1.300 yıllık tarihine bakınca, belki de böyle bir coşku görmedi Akhisar! Çaykur Rizespor maçında bitiş düdüğü çaldığı andan itibaren, adeta düğün evini andırıyor ilçe sokakları. Caddelerde dev bayraklar, kahvelerde her televizyonda adı anıldığında alkışlar, tezahüratlar... Bugünlerde herkes şehir takımları büyük bütçeleriyle ligde kalma mücadelesi verirken, mütevazi bütçesiyle 2011-2012 sezonundan Bank Aysa 1.Lig’i 63 puanla şampiyon olarak tamamlayan ve Spor Toto Süper Lig’e yükselen Akhisar Belediyespor’u konuşuyor.
Kulübün Yılmaz Atabarut Tesisleri’nde ise ilçe sokaklarının tam aksine sessizlik ve sakinlik hakim. Önce başarının mimarlarından gösterilen Kulüp Başkanı Hüseyin Eryüksel ile konuşuyoruz.
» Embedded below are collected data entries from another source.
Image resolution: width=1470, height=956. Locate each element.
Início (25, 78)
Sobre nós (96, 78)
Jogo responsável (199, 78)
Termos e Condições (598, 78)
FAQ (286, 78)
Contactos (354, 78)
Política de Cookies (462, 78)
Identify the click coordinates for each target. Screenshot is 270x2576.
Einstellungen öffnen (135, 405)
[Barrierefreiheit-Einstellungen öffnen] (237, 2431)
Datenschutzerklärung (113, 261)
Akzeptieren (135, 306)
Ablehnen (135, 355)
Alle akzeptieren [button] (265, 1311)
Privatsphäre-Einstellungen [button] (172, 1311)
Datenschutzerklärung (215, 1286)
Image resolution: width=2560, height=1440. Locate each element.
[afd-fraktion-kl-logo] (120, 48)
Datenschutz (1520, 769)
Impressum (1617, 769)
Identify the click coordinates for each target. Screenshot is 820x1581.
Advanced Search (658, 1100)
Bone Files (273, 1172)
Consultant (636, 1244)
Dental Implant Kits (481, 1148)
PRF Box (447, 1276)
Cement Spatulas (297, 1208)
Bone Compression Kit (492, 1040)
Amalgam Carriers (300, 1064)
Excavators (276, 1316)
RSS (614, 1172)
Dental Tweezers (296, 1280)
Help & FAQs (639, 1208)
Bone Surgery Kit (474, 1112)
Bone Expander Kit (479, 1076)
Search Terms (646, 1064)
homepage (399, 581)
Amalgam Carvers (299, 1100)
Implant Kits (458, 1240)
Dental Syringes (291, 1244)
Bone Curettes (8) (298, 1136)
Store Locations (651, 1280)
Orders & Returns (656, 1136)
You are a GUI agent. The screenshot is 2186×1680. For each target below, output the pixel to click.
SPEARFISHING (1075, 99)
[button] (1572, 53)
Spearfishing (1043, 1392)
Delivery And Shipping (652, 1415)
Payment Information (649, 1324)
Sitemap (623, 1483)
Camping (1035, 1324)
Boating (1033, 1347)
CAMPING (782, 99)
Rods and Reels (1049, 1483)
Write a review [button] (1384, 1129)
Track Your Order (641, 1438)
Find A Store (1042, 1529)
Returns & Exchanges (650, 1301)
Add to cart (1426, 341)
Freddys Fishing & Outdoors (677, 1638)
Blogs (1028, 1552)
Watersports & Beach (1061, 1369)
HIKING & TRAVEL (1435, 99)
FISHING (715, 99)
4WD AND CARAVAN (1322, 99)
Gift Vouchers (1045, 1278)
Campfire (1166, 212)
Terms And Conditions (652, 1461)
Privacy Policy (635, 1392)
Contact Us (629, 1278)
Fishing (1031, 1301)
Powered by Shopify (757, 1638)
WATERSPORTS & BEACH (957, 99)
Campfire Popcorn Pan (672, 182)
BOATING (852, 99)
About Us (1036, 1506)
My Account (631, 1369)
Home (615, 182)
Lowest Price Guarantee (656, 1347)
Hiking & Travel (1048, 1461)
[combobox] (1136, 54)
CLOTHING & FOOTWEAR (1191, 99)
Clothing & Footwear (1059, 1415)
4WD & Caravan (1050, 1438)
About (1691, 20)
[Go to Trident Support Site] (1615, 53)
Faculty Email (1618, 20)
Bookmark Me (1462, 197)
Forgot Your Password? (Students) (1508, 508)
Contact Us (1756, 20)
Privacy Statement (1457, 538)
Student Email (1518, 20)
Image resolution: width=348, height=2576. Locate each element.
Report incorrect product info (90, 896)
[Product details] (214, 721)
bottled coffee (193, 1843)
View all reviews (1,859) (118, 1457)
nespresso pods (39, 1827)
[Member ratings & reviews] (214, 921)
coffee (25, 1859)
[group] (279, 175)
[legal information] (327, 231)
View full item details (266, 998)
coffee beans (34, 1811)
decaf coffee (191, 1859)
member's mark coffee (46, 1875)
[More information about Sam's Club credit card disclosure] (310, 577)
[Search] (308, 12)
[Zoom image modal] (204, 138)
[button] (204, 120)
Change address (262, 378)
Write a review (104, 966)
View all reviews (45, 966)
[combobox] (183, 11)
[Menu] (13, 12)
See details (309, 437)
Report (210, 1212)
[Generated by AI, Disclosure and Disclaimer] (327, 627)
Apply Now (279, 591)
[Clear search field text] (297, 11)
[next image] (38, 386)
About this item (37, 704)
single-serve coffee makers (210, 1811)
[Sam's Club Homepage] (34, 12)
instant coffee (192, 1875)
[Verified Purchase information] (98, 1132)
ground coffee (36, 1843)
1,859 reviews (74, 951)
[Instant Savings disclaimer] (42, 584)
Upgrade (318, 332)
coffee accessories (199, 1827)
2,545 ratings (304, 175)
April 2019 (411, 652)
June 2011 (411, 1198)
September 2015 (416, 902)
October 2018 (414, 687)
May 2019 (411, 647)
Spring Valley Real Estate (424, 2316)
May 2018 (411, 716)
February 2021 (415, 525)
Eryüksel, Süper Lig’in hedeflediklerinden bir yıl önce geldiğini, aslında bu yüzden de tartışma konusu olan stat sorunu yaşadıklarını vurguluyor.

Haberin Devamı

Hedeflediğimizden 1 yıl önce Süper Ligdeyiz

Haberin Devamı

Bu şampiyonluk futbolda  değişimin göstergesi

Hüseyin Eryüksel, çocukken amatör olarak futbol oynamış. Akhisarspor’da ise önce asbaşkanlık görevinde bulunmuş, üç yıldır da kulüp başkanı. Eryüksel, günlerdir konuşulan, yazılan, çizilen başarı öyküsünün perde arkasını şu sözlerle anlatıyor:
“İlk yılımda Bank Asya’ya çıktık. Geçen sene bir travma yaşadık. Son anda düşmekten kurtulduk. Adana’yı yenip ligde kaldık, ama bu bize ders oldu. Bu yıl ilk hedefimiz ilk 10 içinde kalmaktı. İlk yarıyı üçüncü bitirdik. Çıtamızı yavaş yavaş yükselttik. İlk beşten hiç kopmadık. Son hafta liderdik ve şampiyon olduk. Ama hep üçüncü, beşinci, ikinci sıralardaydık. Başarıda birlik olmamız gösterilen nedenlerden biri. Belediye Başkanı ile birlik içindeyiz. Biz zaten Belediyesporuz. Bu anlamda organik bağımız var. Tesisler belediyenin. Çalışanlarımız aşçımızdan futbolculara kadar belediyeden maaş alıyor. Bunları alt alta koyduğunuz zaman aşağı yukarı bizim genel bütçenin yüzde 15’i yapıyor.”

Haberin Devamı

İstikrar avantajımızdı
Yıllık bilançolarının 9 milyon lira olduğunu kaydeden Başkan Eryüksel şöyle devam ediyor:
“Bunun aşağı yukarı 1 milyon TL’si bu şekilde altyapı desteği. Maaşı, personeli, sigortası... Bunun yanında tam bir profesyonel kulüp hiyerarşisi var. 27 kişi çalışıyor. Futbolcular da sigortalı çalışan gözüküyor. Transfer rakamlarımız da çok yüksek değil. Mütevazi bir bütçemiz var. Rakiplerin belki üçte ikisini veriyoruz. Ama bizi seçiyorlar çünkü söz verdiğimizi veriyoruz. Daldaki beş kuşu değil, eldeki bir kuşu teklif ediyoruz. Onu da veriyoruz. Aksama yok. Futbolcular, maç başına aldığı kadar primden aldılar. 1.500 lirayla başladık şampiyonluk maçında 10 binle bitirdik. Ancak baktığınızda bizim asıl avantajımız istikrardı. Futbolcuda istikrar, hocada istikrar, yönetimde istikrar.
Geçen sezon hocamızla başladığımızda 10 hafta vardı ligin bitmesine. Bu sene de şampiyon olduk. Geçen sene Atilla Hoca’yı gönderdiğimizde İstanbul Güngören’de ilk maçı aldık. Hepsi bir kader. Kolay işler olmadı, kolay işler yapmadık. Mütevazi davranıyoruz; yeterli bütçemiz, paramız var, ama demek ki başkaları çok para harcıyor.
Bence bizi Süper Lig’e çıkaran en önemli faktör; istikrar ve yönetimin futbolculara verdiği güven. Futbolcu buraya geldiği zaman, parasını söylendiği biçimde alacağını biliyor. İmza attığı parayı alacağından ve gelecekten emin.”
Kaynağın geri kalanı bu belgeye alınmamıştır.